What you are asked to do: Copy exactly the lines of the records below, and only those lines, beginning with the line that contains "Screen dimensions: 1920x1080" and ending with the line that contains "Add a PDF using".

Records shown:
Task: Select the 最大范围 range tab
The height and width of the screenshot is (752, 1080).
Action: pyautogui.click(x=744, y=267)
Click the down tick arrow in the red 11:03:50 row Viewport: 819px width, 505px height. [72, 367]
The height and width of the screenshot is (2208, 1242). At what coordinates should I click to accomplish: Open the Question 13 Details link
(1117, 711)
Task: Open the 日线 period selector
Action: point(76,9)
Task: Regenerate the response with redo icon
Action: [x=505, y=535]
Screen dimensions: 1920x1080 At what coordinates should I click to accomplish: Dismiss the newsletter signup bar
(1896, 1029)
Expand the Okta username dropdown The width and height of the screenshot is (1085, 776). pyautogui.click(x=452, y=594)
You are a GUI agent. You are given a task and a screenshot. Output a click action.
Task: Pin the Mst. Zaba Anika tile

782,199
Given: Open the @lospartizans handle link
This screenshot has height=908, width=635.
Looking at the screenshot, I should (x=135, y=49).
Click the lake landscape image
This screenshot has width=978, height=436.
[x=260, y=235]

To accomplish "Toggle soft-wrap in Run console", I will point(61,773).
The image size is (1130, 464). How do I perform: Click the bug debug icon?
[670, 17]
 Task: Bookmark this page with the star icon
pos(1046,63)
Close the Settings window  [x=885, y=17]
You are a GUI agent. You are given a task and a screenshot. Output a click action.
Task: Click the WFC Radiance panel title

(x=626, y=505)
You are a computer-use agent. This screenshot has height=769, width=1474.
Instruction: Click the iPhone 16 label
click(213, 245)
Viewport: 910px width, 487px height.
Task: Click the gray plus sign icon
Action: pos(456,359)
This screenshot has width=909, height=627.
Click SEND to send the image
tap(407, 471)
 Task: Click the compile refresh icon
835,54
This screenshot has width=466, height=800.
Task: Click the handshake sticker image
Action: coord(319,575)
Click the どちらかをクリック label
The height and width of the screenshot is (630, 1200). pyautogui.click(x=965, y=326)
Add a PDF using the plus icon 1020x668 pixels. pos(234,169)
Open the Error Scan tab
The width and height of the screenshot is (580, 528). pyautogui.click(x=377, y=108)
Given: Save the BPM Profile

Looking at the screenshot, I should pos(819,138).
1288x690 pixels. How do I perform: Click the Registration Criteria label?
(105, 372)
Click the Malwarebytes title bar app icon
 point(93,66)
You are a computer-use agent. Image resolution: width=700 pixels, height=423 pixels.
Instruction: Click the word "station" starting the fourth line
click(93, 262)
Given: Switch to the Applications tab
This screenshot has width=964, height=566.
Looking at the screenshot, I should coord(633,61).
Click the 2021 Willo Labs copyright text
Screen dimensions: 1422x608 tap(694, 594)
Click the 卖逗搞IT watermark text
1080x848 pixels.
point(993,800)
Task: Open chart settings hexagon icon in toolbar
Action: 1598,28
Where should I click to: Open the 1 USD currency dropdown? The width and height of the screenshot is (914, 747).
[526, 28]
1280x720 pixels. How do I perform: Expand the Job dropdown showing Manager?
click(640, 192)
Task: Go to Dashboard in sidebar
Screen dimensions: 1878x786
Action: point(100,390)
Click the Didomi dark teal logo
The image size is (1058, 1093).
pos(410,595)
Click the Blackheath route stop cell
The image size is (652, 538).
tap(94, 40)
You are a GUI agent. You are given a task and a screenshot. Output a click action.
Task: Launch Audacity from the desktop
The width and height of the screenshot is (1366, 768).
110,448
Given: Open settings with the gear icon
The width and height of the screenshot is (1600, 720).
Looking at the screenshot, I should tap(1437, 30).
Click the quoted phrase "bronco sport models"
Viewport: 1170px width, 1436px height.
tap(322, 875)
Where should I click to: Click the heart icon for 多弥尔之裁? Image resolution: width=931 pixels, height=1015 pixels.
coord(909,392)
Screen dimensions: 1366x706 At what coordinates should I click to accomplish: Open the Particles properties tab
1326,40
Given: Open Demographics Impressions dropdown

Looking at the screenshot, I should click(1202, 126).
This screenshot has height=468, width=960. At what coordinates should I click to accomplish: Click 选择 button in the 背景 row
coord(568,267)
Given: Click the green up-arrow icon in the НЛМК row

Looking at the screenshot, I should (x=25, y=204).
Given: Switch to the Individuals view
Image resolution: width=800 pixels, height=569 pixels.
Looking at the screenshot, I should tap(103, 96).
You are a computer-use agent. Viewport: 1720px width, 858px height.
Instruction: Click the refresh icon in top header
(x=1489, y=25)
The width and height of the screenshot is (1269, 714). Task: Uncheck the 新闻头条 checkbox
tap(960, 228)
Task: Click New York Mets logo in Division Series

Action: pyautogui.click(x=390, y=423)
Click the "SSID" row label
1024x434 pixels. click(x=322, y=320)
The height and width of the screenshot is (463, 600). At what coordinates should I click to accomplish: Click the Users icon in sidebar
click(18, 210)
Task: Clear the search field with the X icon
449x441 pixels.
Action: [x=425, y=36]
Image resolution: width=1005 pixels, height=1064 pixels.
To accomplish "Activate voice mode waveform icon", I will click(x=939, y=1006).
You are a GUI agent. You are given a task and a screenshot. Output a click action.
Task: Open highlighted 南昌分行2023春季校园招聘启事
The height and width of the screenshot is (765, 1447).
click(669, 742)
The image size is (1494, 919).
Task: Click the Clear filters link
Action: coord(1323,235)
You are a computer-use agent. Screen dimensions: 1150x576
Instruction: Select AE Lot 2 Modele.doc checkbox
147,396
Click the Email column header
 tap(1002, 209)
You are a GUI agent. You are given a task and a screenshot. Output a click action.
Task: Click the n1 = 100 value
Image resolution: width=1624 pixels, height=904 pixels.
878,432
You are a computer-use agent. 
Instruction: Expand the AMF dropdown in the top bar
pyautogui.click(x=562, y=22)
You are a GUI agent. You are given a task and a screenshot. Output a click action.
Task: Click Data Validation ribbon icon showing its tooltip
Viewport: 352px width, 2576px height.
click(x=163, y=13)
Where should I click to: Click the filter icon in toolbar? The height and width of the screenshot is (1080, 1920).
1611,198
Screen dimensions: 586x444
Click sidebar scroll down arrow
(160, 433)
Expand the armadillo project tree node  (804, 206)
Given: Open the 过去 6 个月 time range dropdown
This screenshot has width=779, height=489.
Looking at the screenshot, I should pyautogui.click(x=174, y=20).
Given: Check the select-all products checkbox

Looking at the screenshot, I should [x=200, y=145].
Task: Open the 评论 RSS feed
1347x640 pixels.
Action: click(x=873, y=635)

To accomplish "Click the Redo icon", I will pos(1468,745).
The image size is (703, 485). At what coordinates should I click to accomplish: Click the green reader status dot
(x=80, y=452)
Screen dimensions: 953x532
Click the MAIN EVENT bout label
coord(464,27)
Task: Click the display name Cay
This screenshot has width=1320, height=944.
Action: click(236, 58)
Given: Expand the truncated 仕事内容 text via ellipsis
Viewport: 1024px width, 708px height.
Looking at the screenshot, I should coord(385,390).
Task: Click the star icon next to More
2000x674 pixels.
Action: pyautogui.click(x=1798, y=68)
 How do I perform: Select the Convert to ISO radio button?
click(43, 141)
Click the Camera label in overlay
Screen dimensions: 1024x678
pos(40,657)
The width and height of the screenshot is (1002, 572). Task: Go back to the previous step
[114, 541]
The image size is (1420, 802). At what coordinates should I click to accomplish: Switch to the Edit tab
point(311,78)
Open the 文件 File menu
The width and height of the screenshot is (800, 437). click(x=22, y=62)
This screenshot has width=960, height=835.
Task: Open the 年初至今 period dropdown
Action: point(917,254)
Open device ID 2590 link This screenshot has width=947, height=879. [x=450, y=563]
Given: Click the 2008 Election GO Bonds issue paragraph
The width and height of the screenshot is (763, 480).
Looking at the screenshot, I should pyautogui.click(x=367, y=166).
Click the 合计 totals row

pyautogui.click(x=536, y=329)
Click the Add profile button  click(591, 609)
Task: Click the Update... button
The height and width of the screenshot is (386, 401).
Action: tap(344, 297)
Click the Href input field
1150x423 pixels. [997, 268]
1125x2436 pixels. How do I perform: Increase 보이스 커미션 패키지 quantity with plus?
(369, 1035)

Written answer:
Screen dimensions: 1920x1080 At what coordinates should I click to accomplish: Dismiss the newsletter signup bar
(1896, 1029)
Expand the Okta username dropdown The width and height of the screenshot is (1085, 776). pyautogui.click(x=452, y=594)
You are a GUI agent. You are given a task and a screenshot. Output a click action.
Task: Pin the Mst. Zaba Anika tile

782,199
Given: Open the @lospartizans handle link
This screenshot has height=908, width=635.
Looking at the screenshot, I should (x=135, y=49).
Click the lake landscape image
This screenshot has width=978, height=436.
[x=260, y=235]

To accomplish "Toggle soft-wrap in Run console", I will point(61,773).
The image size is (1130, 464). How do I perform: Click the bug debug icon?
[670, 17]
 Task: Bookmark this page with the star icon
pos(1046,63)
Close the Settings window  [x=885, y=17]
You are a GUI agent. You are given a task and a screenshot. Output a click action.
Task: Click the WFC Radiance panel title

(x=626, y=505)
You are a computer-use agent. This screenshot has height=769, width=1474.
Instruction: Click the iPhone 16 label
click(213, 245)
Viewport: 910px width, 487px height.
Task: Click the gray plus sign icon
Action: pos(456,359)
This screenshot has width=909, height=627.
Click SEND to send the image
tap(407, 471)
 Task: Click the compile refresh icon
835,54
This screenshot has width=466, height=800.
Task: Click the handshake sticker image
Action: coord(319,575)
Click the どちらかをクリック label
The height and width of the screenshot is (630, 1200). pyautogui.click(x=965, y=326)
Add a PDF using the plus icon 1020x668 pixels. pos(234,169)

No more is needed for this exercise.